Today’s Asian-American Alumni panel, titled "Trailblazers," brought back Don Lu ’88 and Chris Lu ’88, who are not related, to discuss being Asian-American at Princeton and in the world today. Chris Lu pointed out that Asian-American studies is not a department here at Princeton and urged Asian-American alumni to withhold their annual giving until such a program was installed in the university.

Though Princeton already has East Asian studies as a major, a department in Asian-American studies would not be redundant. East Asian studies (and, for that matter, South Asian studies — a small department, but a certificate program nonetheless) focuses on the history, sociology, literature and politics of Asians who live in Asia. Though we are talking about ethnically the same people, the history, sociology, literature and politics change drastically when you move from studying Asians in Asia to studying Asians in America.

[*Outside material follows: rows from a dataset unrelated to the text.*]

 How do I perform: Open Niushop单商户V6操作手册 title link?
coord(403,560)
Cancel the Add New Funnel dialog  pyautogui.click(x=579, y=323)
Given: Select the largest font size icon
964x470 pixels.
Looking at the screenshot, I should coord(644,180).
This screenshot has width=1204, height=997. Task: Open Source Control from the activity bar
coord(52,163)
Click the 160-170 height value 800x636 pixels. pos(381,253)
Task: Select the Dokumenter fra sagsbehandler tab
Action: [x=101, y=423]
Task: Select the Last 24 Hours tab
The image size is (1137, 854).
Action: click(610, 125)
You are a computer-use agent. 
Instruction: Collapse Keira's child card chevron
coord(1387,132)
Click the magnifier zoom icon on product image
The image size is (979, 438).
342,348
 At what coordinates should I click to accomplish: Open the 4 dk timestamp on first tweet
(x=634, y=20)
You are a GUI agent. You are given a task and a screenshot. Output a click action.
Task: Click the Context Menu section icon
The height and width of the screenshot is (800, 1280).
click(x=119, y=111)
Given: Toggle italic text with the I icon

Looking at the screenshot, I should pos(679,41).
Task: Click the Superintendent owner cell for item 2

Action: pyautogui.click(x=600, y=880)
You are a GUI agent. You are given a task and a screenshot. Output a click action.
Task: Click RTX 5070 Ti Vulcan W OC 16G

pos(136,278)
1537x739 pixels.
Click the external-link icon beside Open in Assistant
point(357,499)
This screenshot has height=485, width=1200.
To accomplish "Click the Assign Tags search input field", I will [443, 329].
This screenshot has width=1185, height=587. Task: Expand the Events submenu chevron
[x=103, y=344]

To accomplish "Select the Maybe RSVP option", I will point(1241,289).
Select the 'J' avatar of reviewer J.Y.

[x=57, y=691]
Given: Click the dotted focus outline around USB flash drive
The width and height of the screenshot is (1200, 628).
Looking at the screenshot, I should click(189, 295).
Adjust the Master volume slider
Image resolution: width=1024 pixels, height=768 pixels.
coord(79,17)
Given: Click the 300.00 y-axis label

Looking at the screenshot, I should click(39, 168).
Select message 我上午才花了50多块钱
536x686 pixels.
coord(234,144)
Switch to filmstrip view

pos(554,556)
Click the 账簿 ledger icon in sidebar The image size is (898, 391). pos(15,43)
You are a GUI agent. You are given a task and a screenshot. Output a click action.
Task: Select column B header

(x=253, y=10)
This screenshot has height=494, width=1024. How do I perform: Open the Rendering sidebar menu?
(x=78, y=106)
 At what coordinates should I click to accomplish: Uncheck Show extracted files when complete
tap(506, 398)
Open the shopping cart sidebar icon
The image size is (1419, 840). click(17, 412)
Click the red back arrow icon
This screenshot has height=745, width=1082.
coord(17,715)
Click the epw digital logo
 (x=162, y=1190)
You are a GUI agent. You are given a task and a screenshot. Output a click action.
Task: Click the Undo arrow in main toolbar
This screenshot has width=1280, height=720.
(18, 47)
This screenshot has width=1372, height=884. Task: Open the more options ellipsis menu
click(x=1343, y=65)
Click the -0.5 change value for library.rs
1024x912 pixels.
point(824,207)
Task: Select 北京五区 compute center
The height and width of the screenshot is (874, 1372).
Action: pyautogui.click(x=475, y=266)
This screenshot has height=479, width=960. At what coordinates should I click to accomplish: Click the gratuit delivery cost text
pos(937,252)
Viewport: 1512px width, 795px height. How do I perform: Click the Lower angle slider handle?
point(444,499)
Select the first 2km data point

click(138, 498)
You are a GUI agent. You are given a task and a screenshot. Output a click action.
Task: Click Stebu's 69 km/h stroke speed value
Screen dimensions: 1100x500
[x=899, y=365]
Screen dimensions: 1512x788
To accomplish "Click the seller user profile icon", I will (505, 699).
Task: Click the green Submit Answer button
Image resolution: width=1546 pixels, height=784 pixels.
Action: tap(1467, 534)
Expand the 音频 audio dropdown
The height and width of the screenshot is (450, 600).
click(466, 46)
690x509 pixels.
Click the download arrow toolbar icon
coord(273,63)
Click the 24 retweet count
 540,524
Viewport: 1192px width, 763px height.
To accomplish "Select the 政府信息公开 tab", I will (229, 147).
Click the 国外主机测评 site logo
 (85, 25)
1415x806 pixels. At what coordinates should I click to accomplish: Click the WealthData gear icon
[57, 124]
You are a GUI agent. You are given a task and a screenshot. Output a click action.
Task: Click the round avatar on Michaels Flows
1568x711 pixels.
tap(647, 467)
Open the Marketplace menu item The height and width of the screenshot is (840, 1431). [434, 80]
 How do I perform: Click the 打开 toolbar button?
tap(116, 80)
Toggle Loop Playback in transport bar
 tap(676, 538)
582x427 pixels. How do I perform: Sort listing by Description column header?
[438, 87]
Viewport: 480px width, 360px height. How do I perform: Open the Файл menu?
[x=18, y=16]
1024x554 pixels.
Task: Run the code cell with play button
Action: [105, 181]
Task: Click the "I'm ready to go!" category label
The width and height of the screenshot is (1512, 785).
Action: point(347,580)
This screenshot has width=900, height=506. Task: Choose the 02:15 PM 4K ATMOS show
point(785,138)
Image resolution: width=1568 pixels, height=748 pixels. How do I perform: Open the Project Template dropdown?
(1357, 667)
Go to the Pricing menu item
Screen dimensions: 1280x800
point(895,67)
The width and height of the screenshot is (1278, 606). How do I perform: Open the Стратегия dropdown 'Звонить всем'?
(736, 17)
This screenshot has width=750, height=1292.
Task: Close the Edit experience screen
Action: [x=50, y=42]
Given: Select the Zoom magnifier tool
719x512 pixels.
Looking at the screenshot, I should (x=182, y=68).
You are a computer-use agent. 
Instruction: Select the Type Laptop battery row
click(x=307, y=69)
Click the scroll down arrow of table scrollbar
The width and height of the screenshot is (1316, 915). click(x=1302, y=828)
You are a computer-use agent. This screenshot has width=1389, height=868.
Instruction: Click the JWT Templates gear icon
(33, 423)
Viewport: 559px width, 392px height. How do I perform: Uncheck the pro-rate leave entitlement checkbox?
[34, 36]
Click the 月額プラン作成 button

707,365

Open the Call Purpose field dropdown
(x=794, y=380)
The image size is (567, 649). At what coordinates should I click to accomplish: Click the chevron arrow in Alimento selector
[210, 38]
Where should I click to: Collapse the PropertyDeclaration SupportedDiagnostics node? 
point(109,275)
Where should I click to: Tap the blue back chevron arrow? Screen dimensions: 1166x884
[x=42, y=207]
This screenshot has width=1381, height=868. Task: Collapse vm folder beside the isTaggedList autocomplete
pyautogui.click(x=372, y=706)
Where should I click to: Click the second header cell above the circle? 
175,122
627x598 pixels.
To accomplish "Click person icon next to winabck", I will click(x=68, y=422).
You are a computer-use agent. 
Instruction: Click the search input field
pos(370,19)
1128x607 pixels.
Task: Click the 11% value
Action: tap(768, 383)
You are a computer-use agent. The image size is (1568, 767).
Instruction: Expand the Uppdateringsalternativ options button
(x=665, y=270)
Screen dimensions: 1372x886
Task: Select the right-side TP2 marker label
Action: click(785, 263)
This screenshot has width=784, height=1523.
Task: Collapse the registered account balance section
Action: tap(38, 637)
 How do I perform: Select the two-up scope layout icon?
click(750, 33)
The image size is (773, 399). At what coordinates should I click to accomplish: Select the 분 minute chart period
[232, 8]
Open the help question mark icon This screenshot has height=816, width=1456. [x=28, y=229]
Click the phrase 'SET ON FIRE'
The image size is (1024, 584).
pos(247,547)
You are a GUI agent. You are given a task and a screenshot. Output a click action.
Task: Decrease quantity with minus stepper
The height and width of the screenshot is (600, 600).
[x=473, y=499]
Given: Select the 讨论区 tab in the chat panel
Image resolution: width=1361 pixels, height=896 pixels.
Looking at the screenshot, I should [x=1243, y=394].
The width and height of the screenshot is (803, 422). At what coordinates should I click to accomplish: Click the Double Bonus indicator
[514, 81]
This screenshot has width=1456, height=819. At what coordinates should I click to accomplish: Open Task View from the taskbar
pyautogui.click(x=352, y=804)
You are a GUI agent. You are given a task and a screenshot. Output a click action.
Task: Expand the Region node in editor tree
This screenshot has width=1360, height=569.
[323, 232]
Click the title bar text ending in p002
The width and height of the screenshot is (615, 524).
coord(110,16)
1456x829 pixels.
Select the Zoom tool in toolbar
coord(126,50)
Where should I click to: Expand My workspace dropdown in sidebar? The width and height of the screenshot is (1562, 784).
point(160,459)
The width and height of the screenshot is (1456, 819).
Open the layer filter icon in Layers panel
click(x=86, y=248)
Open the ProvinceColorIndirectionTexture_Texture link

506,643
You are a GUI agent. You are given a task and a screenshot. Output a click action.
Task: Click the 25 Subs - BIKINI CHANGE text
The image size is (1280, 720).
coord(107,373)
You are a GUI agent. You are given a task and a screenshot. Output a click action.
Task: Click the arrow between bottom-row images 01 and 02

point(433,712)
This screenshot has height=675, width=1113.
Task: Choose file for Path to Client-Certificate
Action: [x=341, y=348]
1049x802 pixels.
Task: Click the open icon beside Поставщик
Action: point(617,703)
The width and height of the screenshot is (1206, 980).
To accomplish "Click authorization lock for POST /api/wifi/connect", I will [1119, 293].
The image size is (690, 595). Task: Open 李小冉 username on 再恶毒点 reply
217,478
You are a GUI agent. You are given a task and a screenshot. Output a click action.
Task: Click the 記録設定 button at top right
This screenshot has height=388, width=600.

This department need not be a full-fledged major, as it would undoubtedly see a high degree of overlap with East Asian studies, but a certificate program is not unprecedented. There are two distinct departmental certificates that one can get here in either African studies or African-American studies; similarly, there are different certificates available in Latin-American and Latino studies. The reasoning is simple: While they might both be studying the same concept, they study them in radically different contexts. Culture is radically different.

The University gains a great deal by allowing for more departments. There’s no need to consolidate or purge, as Spencer Shen suggested in his February 2013 article “Studying the melting pot,” as that effectively throws all minorities into a common pool, a collective box titled “Other”.